YOUR INSTRUCTIONS. Every entry must be given again exactly.

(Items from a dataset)
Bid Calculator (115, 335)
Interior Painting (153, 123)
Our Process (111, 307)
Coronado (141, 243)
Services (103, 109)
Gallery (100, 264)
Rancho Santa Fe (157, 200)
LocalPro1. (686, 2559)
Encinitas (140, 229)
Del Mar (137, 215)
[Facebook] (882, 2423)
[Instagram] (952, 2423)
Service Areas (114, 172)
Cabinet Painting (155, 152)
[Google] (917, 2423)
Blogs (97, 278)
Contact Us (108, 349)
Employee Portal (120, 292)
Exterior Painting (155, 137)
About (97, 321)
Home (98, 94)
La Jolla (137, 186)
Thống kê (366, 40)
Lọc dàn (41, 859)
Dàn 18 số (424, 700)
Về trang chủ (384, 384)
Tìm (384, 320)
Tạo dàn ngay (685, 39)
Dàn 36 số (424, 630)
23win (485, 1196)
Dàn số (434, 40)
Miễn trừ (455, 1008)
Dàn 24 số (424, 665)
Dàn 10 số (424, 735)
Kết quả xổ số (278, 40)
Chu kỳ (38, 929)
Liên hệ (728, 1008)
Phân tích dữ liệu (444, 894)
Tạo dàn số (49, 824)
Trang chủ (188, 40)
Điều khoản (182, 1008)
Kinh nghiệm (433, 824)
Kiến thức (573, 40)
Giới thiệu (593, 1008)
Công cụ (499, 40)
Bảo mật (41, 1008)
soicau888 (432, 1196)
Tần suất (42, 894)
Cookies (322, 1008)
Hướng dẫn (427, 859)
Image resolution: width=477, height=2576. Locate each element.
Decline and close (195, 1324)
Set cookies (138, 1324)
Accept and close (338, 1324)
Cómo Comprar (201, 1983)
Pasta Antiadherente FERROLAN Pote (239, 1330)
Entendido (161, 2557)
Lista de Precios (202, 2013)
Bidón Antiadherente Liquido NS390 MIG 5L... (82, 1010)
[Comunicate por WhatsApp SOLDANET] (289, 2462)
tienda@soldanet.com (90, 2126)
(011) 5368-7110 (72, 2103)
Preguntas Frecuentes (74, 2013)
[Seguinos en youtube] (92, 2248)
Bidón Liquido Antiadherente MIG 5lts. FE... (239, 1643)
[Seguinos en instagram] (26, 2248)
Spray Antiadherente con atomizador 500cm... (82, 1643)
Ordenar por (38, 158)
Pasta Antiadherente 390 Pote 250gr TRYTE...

SOLUTION TO THIS PROBLEM.
Bid Calculator (115, 335)
Interior Painting (153, 123)
Our Process (111, 307)
Coronado (141, 243)
Services (103, 109)
Gallery (100, 264)
Rancho Santa Fe (157, 200)
LocalPro1. (686, 2559)
Encinitas (140, 229)
Del Mar (137, 215)
[Facebook] (882, 2423)
[Instagram] (952, 2423)
Service Areas (114, 172)
Cabinet Painting (155, 152)
[Google] (917, 2423)
Blogs (97, 278)
Contact Us (108, 349)
Employee Portal (120, 292)
Exterior Painting (155, 137)
About (97, 321)
Home (98, 94)
La Jolla (137, 186)
Thống kê (366, 40)
Lọc dàn (41, 859)
Dàn 18 số (424, 700)
Về trang chủ (384, 384)
Tìm (384, 320)
Tạo dàn ngay (685, 39)
Dàn 36 số (424, 630)
23win (485, 1196)
Dàn số (434, 40)
Miễn trừ (455, 1008)
Dàn 24 số (424, 665)
Dàn 10 số (424, 735)
Kết quả xổ số (278, 40)
Chu kỳ (38, 929)
Liên hệ (728, 1008)
Phân tích dữ liệu (444, 894)
Tạo dàn số (49, 824)
Trang chủ (188, 40)
Điều khoản (182, 1008)
Kinh nghiệm (433, 824)
Kiến thức (573, 40)
Giới thiệu (593, 1008)
Công cụ (499, 40)
Bảo mật (41, 1008)
soicau888 (432, 1196)
Tần suất (42, 894)
Cookies (322, 1008)
Hướng dẫn (427, 859)
Image resolution: width=477, height=2576. Locate each element.
Decline and close (195, 1324)
Set cookies (138, 1324)
Accept and close (338, 1324)
Cómo Comprar (201, 1983)
Pasta Antiadherente FERROLAN Pote (239, 1330)
Entendido (161, 2557)
Lista de Precios (202, 2013)
Bidón Antiadherente Liquido NS390 MIG 5L... (82, 1010)
[Comunicate por WhatsApp SOLDANET] (289, 2462)
tienda@soldanet.com (90, 2126)
(011) 5368-7110 (72, 2103)
Preguntas Frecuentes (74, 2013)
[Seguinos en youtube] (92, 2248)
Bidón Liquido Antiadherente MIG 5lts. FE... (239, 1643)
[Seguinos en instagram] (26, 2248)
Spray Antiadherente con atomizador 500cm... (82, 1643)
Ordenar por (38, 158)
Pasta Antiadherente 390 Pote 250gr TRYTE...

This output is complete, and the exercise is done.